No talking in the queue

If there is a queue for the cubical do not talk to any one queuing, again it sends the wrong signals and any small talk is bound to be weird. If somebody talks to you it is perfectly acceptable to be blunt and rude in your response. There is no excuse for queue talk it is a damn outrage.

If you shit doesn’t flush always leave a neat square of paper over the top.

We’ve all been there, taken a shit and not all of it has decided to flush, perhaps the flush is too weak or you shit is just too big whatever the reason there is no reasonable explanation to leave the cubicle in this mess. Always fold 3,4 or 5 sheets of toilet paper and place it gently on the top of the water level, and shut the seat lid. This not only hides any disgusting mess you have left but it gives the next user an indication that the flush in that particular cubicle may not be up to scratch.

Avoid loud farts at all costs.


There is nothing worse than taking a relaxing dump, then some inconsiderate bastard in the next stall goes a lets ripper out. Just don’t do it, it is disgusting and there are ways around it. You then spend the rest of your crap worrying whether other people in the toilet thought it was you and what they are going to think when you leave your toilet. Keep it quiet, keep it polite after all you are in the ‘Gents’ and these are not the actions a true gent would perform.

Always warn the next person about the smell they will encounter. Even if it doesn’t smell. 

It is only polite to give the next user a heads up about what you just did in there, it is just a courteous statement and is the only acceptable communication in the toilets. When giving out your warning always indicated which stall you were in but do not look back, a simple pointing thumb over the shoulder, followed by ‘Geez I would give that 5 minutes if i were you’ will suffice.

Always warn the next person about the toilet roll situation before they go in.
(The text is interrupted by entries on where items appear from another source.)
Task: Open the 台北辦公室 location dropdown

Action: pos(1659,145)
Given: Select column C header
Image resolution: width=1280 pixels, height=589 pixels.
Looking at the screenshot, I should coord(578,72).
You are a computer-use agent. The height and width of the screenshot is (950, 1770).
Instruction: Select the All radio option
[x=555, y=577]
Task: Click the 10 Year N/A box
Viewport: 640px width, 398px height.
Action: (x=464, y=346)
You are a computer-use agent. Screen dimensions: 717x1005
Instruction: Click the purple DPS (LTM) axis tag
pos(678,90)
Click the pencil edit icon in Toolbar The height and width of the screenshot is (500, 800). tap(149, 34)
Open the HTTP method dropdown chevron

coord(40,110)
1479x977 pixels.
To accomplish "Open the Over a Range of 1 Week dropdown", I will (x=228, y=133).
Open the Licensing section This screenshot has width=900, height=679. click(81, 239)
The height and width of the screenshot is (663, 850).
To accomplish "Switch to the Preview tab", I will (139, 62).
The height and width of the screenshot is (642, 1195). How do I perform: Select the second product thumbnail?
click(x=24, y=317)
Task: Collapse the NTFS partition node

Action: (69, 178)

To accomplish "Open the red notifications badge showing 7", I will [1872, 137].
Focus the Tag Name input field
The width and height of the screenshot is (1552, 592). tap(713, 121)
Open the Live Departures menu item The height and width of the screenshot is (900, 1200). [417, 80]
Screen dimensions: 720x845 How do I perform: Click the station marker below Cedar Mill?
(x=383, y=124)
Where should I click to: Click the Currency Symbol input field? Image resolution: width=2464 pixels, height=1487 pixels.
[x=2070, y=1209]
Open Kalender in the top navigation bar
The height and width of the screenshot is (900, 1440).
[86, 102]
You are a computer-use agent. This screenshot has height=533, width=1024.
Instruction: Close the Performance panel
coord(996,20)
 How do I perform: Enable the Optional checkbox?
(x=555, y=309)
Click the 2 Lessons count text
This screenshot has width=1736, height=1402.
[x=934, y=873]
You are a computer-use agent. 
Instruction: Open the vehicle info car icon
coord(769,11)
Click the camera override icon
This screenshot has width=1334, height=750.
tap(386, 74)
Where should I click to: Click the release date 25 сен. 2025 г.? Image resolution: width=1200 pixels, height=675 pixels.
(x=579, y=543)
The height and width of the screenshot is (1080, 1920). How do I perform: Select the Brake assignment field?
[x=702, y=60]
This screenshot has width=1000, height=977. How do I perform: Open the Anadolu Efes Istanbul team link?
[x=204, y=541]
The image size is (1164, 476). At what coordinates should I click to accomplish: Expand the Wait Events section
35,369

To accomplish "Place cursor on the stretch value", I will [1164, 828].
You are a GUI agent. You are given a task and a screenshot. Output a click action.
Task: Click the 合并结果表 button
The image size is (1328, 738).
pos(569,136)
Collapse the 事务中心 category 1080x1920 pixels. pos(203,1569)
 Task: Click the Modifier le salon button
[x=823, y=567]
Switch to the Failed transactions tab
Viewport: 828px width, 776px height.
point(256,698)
This simple piece of etiquette can be rolled into the above but only used if absolutely necessary. Being in a public toilet with a shitty ass and no toilet paper is a nightmare situation, you wouldn’t want it to happen to you so why let it happen to others?

Always wipe the seat after your done, even if there’s not piss or shit on there, nobody like seeing ass hairs when they sit down to take a poop.


A vital action that will separate you from other more ignorant toilet users is a modest post-poop seat wipe. It comes down to a matter of manners. Men have hairy, sweaty asses that is a given, so don’t leave your butt juices all over the seat, it’s just rude. It takes two seconds to have a quick whip around on the seat and the next user will surely think what great personal hygiene standards you have.